This box has 15G of storage. Since it is important that it uses full disk encryption, there is a small unencrypted /boot partition which stores the Linux kernel and the initramfs, a special filesystem which contains the basic utilities that allow the server to boot, unlock the encrypted disk, and mount the filesystem root /.
The disk partition layout is below:
root@<server># lsblk NAME MAJ:MIN RM SIZE RO TYPE MOUNTPOINT xvda 202:0 0 15G 0 disk |-xvda1 202:1 0 731M 0 part /boot |-xvda2 202:2 0 1K 0 part `-xvda5 202:5 0 14.3G 0 part `-xvda5_crypt 253:0 0 14.3G 0 crypt |-<server>--vg-root 253:1 0 13.3G 0 lvm / `-<server>--vg-swap_1 253:2 0 976M 0 lvm [SWAP]
/dev/xvda is the entire (virtual) disk partition, while /dev/xvda1 is the partition which contains the kernel and initramfs and is mounted at /boot. /dev/xvda5 is the LUKS-encrypted container which is mapped to /dev/mapper/xvda5_crypt using dm-crypt. This mapped device is configured using the logical volume manager (LVM2) which allows for convenient resizing of partitions later. Currently, there are only two logical volumes (partitions):
/dev/mapper/<server>--vg-root, which is a single ext4-formatted root filesystem containing all of the data and programs on this server, and
/dev/mapper/<server>--vg-swap_1 which provides a place for the OS to page out (swap) the contents of memory to disk when the physical random-access memory (RAM) is full. It is, however, possible to create an arbitrary number of logical volumes, which can be resized much more easily than traditional physical partitions, along with more advanced benefits such as snapshots, useful for backing up a running system, and thin-provisioning, which allows for an administrator to over-commit storage, which is then allocated on demand.

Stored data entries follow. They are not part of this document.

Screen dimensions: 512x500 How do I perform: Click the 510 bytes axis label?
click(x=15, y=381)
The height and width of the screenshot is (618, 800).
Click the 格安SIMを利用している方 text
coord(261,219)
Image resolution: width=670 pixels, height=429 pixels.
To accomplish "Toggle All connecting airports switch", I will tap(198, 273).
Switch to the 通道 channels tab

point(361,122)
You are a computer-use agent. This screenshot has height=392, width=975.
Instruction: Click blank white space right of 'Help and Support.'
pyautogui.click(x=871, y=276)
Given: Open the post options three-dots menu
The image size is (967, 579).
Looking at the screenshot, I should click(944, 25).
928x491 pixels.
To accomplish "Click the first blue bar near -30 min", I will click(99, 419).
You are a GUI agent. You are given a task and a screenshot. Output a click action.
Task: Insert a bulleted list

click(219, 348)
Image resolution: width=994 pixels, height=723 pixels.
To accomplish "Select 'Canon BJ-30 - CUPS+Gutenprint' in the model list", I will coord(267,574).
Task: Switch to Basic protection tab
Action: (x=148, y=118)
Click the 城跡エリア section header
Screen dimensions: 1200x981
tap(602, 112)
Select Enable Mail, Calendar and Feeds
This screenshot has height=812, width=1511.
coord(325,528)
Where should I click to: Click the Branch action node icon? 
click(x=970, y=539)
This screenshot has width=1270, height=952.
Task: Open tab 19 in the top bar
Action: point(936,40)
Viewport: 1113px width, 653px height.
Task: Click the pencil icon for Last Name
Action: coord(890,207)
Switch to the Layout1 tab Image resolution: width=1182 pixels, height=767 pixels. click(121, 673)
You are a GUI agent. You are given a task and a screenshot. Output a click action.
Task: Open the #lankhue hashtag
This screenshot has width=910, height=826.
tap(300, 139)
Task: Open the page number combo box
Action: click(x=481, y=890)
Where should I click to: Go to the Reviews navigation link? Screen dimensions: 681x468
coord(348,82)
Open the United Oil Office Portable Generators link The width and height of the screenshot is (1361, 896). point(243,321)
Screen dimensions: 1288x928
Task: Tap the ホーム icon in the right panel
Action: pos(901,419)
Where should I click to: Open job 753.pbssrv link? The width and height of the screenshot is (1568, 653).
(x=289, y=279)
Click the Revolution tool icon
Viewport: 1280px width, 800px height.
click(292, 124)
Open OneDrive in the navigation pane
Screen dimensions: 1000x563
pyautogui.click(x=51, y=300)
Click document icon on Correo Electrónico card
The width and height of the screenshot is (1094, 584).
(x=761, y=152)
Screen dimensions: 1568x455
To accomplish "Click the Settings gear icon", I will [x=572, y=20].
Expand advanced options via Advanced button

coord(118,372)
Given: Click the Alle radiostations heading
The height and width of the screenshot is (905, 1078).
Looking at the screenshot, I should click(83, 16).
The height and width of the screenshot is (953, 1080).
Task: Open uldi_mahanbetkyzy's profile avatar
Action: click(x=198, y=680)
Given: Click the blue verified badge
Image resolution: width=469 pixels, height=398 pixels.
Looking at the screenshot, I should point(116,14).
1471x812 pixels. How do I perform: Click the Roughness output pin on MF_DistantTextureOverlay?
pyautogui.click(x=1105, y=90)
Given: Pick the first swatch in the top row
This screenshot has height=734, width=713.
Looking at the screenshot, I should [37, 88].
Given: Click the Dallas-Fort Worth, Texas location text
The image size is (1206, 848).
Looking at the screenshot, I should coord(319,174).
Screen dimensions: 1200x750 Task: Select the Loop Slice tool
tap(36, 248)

root@<server># df -H Filesystem Size Used Avail Use% Mounted on udev 590M 0 590M 0% /dev tmpfs 124M 584K 124M 1% /run /dev/mapper/<server>--vg-root 14G 3.9G 8.5G 32% / tmpfs 620M 0 620M 0% /dev/shm tmpfs 5.0M 0 5.0M 0% /run/lock tmpfs 620M 0 620M 0% /sys/fs/cgroup /dev/xvda1 704M 140M 513M 22% /boot
From the above output, it is possible to see that the root / partition is 32% full and the /boot is 22% full. If this Nextcloud installation is going to be used for by many users in the future, then I will need to add storage or move the installation to a server with more disk space. For now, however, it should be fine to host a few gigabytes of files on the server.